Work instructions: Each entry that follows should be retyped in full and exactly.

Data shown:

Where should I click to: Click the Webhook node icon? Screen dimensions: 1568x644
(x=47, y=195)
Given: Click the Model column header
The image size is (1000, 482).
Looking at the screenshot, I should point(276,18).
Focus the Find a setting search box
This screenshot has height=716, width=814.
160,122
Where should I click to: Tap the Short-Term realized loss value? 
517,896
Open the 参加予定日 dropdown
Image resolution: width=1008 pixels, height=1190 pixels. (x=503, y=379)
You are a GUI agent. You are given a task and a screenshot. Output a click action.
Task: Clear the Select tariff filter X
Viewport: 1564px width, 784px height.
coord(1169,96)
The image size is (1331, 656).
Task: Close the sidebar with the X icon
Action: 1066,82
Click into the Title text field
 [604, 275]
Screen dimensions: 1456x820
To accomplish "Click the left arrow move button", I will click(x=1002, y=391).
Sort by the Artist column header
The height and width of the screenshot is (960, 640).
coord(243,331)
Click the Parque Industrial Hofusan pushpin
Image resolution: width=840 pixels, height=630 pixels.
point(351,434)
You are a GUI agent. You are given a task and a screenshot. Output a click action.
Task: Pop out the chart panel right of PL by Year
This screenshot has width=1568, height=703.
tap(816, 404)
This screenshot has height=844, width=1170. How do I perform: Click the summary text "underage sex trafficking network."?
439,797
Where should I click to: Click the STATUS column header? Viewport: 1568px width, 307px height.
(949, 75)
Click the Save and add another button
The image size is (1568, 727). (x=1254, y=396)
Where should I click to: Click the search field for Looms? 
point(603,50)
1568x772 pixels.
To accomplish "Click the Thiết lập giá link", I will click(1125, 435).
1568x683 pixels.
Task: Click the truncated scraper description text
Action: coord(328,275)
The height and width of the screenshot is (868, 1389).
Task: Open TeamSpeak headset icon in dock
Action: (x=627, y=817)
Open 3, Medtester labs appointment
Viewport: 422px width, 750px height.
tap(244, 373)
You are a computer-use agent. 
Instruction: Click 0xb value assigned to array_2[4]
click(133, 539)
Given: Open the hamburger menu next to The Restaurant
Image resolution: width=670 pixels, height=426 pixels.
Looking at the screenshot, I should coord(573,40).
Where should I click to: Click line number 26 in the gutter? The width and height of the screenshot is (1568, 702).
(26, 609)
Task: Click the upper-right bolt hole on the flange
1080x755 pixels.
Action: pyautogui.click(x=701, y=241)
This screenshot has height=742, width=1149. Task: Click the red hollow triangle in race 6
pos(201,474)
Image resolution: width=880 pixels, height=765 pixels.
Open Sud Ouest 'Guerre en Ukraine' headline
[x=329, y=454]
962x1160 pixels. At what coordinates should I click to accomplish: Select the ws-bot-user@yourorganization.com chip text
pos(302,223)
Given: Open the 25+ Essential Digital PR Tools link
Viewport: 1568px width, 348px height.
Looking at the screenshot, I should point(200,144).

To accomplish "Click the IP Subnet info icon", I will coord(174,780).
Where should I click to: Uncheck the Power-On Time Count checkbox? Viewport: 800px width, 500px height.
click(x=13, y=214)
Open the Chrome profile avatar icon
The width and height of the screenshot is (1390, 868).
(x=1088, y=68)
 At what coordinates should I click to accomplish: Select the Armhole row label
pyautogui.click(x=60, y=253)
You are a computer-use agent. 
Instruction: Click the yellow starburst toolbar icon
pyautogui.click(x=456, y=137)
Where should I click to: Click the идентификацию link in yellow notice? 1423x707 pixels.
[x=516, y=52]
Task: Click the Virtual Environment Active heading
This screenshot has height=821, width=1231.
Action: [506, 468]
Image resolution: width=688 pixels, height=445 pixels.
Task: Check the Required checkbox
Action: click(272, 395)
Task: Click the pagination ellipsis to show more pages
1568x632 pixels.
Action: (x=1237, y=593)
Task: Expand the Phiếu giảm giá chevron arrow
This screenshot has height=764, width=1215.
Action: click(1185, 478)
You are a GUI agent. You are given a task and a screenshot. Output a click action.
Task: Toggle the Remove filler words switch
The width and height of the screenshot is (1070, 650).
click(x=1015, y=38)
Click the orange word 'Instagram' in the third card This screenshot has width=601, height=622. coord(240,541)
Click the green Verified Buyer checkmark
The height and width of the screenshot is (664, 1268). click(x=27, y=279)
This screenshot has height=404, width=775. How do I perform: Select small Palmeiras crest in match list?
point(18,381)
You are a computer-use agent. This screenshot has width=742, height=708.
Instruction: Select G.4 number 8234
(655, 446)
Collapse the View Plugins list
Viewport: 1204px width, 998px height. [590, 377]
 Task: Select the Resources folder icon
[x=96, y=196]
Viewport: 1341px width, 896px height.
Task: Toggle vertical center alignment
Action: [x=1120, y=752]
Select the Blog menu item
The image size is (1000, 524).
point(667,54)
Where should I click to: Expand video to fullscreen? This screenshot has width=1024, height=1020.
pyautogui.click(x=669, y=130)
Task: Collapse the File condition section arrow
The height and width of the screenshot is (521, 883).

Solution for this problem:
Where should I click to: Click the Webhook node icon? Screen dimensions: 1568x644
(x=47, y=195)
Given: Click the Model column header
The image size is (1000, 482).
Looking at the screenshot, I should point(276,18).
Focus the Find a setting search box
This screenshot has height=716, width=814.
160,122
Where should I click to: Tap the Short-Term realized loss value? 
517,896
Open the 参加予定日 dropdown
Image resolution: width=1008 pixels, height=1190 pixels. (x=503, y=379)
You are a GUI agent. You are given a task and a screenshot. Output a click action.
Task: Clear the Select tariff filter X
Viewport: 1564px width, 784px height.
coord(1169,96)
The image size is (1331, 656).
Task: Close the sidebar with the X icon
Action: 1066,82
Click into the Title text field
 [604, 275]
Screen dimensions: 1456x820
To accomplish "Click the left arrow move button", I will click(x=1002, y=391).
Sort by the Artist column header
The height and width of the screenshot is (960, 640).
coord(243,331)
Click the Parque Industrial Hofusan pushpin
Image resolution: width=840 pixels, height=630 pixels.
point(351,434)
You are a GUI agent. You are given a task and a screenshot. Output a click action.
Task: Pop out the chart panel right of PL by Year
This screenshot has width=1568, height=703.
tap(816, 404)
This screenshot has height=844, width=1170. How do I perform: Click the summary text "underage sex trafficking network."?
439,797
Where should I click to: Click the STATUS column header? Viewport: 1568px width, 307px height.
(949, 75)
Click the Save and add another button
The image size is (1568, 727). (x=1254, y=396)
Where should I click to: Click the search field for Looms? 
point(603,50)
1568x772 pixels.
To accomplish "Click the Thiết lập giá link", I will click(1125, 435).
1568x683 pixels.
Task: Click the truncated scraper description text
Action: coord(328,275)
The height and width of the screenshot is (868, 1389).
Task: Open TeamSpeak headset icon in dock
Action: (x=627, y=817)
Open 3, Medtester labs appointment
Viewport: 422px width, 750px height.
tap(244, 373)
You are a computer-use agent. 
Instruction: Click 0xb value assigned to array_2[4]
click(133, 539)
Given: Open the hamburger menu next to The Restaurant
Image resolution: width=670 pixels, height=426 pixels.
Looking at the screenshot, I should coord(573,40).
Where should I click to: Click line number 26 in the gutter? The width and height of the screenshot is (1568, 702).
(26, 609)
Task: Click the upper-right bolt hole on the flange
1080x755 pixels.
Action: pyautogui.click(x=701, y=241)
This screenshot has height=742, width=1149. Task: Click the red hollow triangle in race 6
pos(201,474)
Image resolution: width=880 pixels, height=765 pixels.
Open Sud Ouest 'Guerre en Ukraine' headline
[x=329, y=454]
962x1160 pixels. At what coordinates should I click to accomplish: Select the ws-bot-user@yourorganization.com chip text
pos(302,223)
Given: Open the 25+ Essential Digital PR Tools link
Viewport: 1568px width, 348px height.
Looking at the screenshot, I should point(200,144).

To accomplish "Click the IP Subnet info icon", I will coord(174,780).
Where should I click to: Uncheck the Power-On Time Count checkbox? Viewport: 800px width, 500px height.
click(x=13, y=214)
Open the Chrome profile avatar icon
The width and height of the screenshot is (1390, 868).
(x=1088, y=68)
 At what coordinates should I click to accomplish: Select the Armhole row label
pyautogui.click(x=60, y=253)
You are a computer-use agent. 
Instruction: Click the yellow starburst toolbar icon
pyautogui.click(x=456, y=137)
Where should I click to: Click the идентификацию link in yellow notice? 1423x707 pixels.
[x=516, y=52]
Task: Click the Virtual Environment Active heading
This screenshot has height=821, width=1231.
Action: [506, 468]
Image resolution: width=688 pixels, height=445 pixels.
Task: Check the Required checkbox
Action: click(272, 395)
Task: Click the pagination ellipsis to show more pages
1568x632 pixels.
Action: (x=1237, y=593)
Task: Expand the Phiếu giảm giá chevron arrow
This screenshot has height=764, width=1215.
Action: click(1185, 478)
You are a GUI agent. You are given a task and a screenshot. Output a click action.
Task: Toggle the Remove filler words switch
The width and height of the screenshot is (1070, 650).
click(x=1015, y=38)
Click the orange word 'Instagram' in the third card This screenshot has width=601, height=622. coord(240,541)
Click the green Verified Buyer checkmark
The height and width of the screenshot is (664, 1268). click(x=27, y=279)
This screenshot has height=404, width=775. How do I perform: Select small Palmeiras crest in match list?
point(18,381)
You are a computer-use agent. This screenshot has width=742, height=708.
Instruction: Select G.4 number 8234
(655, 446)
Collapse the View Plugins list
Viewport: 1204px width, 998px height. [590, 377]
 Task: Select the Resources folder icon
[x=96, y=196]
Viewport: 1341px width, 896px height.
Task: Toggle vertical center alignment
Action: [x=1120, y=752]
Select the Blog menu item
The image size is (1000, 524).
point(667,54)
Where should I click to: Expand video to fullscreen? This screenshot has width=1024, height=1020.
pyautogui.click(x=669, y=130)
Task: Collapse the File condition section arrow
The height and width of the screenshot is (521, 883).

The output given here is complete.